Shut down the cryosparc-master instance
scancel --batch --signal=2 <cryosparc_master_jobid>
- Load module with the new version of cryoSPARC.
- Start a new cryosparc-master instance as usual.
- (Optional) Manually update all your custom lanes (specifically,
worker_bin_path
entry incluster_info.json
file should be adjusted and the lane re-added). Default lanes will be updated automatically.
Migrating from Ares cluster
Athena is a computing cluster designed to handle tasks that heavily use GPU resources and require the highest IO performance. With 384 NVIDIA A100 GPUs and access to SSD-based SCRATCH storage, we expect computing and queue waiting times to be much shorter than Ares.
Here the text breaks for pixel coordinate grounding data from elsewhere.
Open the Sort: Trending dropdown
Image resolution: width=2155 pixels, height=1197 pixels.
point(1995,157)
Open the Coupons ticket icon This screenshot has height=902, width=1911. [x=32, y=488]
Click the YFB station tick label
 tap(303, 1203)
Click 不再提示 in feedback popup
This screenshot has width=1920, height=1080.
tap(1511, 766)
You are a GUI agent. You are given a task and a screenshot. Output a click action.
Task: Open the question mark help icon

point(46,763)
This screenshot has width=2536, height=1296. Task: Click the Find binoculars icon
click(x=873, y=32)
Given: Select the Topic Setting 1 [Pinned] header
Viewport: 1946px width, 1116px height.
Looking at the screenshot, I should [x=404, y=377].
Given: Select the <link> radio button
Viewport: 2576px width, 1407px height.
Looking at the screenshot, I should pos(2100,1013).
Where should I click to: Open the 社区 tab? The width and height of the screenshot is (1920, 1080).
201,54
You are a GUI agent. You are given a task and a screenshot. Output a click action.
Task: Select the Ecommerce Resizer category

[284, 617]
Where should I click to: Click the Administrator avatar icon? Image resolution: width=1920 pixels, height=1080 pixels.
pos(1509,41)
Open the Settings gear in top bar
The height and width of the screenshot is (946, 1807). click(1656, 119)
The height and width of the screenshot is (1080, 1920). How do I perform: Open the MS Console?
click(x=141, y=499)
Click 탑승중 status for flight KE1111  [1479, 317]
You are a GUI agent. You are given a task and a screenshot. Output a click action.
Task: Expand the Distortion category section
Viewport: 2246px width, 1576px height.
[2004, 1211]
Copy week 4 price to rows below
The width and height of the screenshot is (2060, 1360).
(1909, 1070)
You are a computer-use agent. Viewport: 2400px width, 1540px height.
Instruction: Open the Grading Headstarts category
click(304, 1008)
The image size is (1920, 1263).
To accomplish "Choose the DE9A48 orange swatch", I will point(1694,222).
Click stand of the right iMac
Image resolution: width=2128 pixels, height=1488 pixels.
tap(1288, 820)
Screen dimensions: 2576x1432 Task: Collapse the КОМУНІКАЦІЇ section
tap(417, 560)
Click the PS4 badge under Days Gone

For users with the largest cryoSPARC databases, we also expect the web interface to become more responsive. That all should result in a vastly improved overall experience when using cryoSPARC, and thus, migrating from Ares is highly recommended.
The cryoSPARC setup on the Athena cluster is very similar to one already established on Ares and previously on Prometheus, with the main difference being that SSD caching mechanisms are enabled.
As Athena shares group storage space (pr2) with Ares, it is easy to migrate existing projects from Ares via built-in cryoSPARC importing and exporting utilities that were highly improved in the 4.0 release. For details, please refer to the official guide on migrating projects to the new cryoSPARC instance.
With the new installation of cryoSPARC being well-tested in production, Athena is now the main cluster on which we support cryoSPARC. New versions are expected to be introduced only on Athena.